Which lines run from the one containing "The width and height of the screenshot is (1020, 618)." to the end of the listing below? Write them out exactly, both ends included, with nothing else.

--------------------

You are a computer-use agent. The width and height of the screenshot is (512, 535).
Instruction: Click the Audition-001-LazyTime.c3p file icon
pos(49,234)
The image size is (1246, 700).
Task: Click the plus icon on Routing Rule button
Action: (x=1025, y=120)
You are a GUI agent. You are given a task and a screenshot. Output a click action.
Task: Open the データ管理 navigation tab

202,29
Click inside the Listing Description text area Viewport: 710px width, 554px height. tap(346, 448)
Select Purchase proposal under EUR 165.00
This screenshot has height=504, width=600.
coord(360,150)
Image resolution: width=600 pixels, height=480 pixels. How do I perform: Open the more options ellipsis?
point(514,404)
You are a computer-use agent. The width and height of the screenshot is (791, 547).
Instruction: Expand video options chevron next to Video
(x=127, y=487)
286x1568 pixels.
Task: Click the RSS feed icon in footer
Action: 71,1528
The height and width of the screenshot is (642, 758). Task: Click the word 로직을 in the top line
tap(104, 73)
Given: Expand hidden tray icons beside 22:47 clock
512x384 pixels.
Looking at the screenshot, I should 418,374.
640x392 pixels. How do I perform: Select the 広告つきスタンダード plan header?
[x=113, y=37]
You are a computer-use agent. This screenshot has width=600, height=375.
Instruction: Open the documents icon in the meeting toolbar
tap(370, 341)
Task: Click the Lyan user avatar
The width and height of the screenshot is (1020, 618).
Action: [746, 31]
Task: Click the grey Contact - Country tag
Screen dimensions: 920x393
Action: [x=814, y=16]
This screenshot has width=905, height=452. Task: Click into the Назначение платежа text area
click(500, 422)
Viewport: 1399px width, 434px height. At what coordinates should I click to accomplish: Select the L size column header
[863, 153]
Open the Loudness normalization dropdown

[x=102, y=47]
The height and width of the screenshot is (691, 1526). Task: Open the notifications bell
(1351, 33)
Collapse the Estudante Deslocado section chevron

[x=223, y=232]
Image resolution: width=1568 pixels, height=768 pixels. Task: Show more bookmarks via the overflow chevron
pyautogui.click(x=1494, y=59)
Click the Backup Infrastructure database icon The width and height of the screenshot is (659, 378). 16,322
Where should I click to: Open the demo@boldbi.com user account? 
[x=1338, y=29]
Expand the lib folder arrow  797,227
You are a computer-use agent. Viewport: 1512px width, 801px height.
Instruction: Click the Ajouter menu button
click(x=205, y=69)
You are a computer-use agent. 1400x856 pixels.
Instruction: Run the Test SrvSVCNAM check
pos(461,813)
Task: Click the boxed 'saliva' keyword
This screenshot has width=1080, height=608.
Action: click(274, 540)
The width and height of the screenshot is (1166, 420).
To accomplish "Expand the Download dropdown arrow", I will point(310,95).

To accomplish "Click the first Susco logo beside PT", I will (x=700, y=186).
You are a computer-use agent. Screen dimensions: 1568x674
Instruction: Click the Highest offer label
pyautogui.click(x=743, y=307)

--------------------

__Response below__
The width and height of the screenshot is (1020, 618).
Action: [746, 31]
Task: Click the grey Contact - Country tag
Screen dimensions: 920x393
Action: [x=814, y=16]
This screenshot has width=905, height=452. Task: Click into the Назначение платежа text area
click(500, 422)
Viewport: 1399px width, 434px height. At what coordinates should I click to accomplish: Select the L size column header
[863, 153]
Open the Loudness normalization dropdown

[x=102, y=47]
The height and width of the screenshot is (691, 1526). Task: Open the notifications bell
(1351, 33)
Collapse the Estudante Deslocado section chevron

[x=223, y=232]
Image resolution: width=1568 pixels, height=768 pixels. Task: Show more bookmarks via the overflow chevron
pyautogui.click(x=1494, y=59)
Click the Backup Infrastructure database icon The width and height of the screenshot is (659, 378). 16,322
Where should I click to: Open the demo@boldbi.com user account? 
[x=1338, y=29]
Expand the lib folder arrow  797,227
You are a computer-use agent. Viewport: 1512px width, 801px height.
Instruction: Click the Ajouter menu button
click(x=205, y=69)
You are a computer-use agent. 1400x856 pixels.
Instruction: Run the Test SrvSVCNAM check
pos(461,813)
Task: Click the boxed 'saliva' keyword
This screenshot has width=1080, height=608.
Action: click(274, 540)
The width and height of the screenshot is (1166, 420).
To accomplish "Expand the Download dropdown arrow", I will point(310,95).

To accomplish "Click the first Susco logo beside PT", I will (x=700, y=186).
You are a computer-use agent. Screen dimensions: 1568x674
Instruction: Click the Highest offer label
pyautogui.click(x=743, y=307)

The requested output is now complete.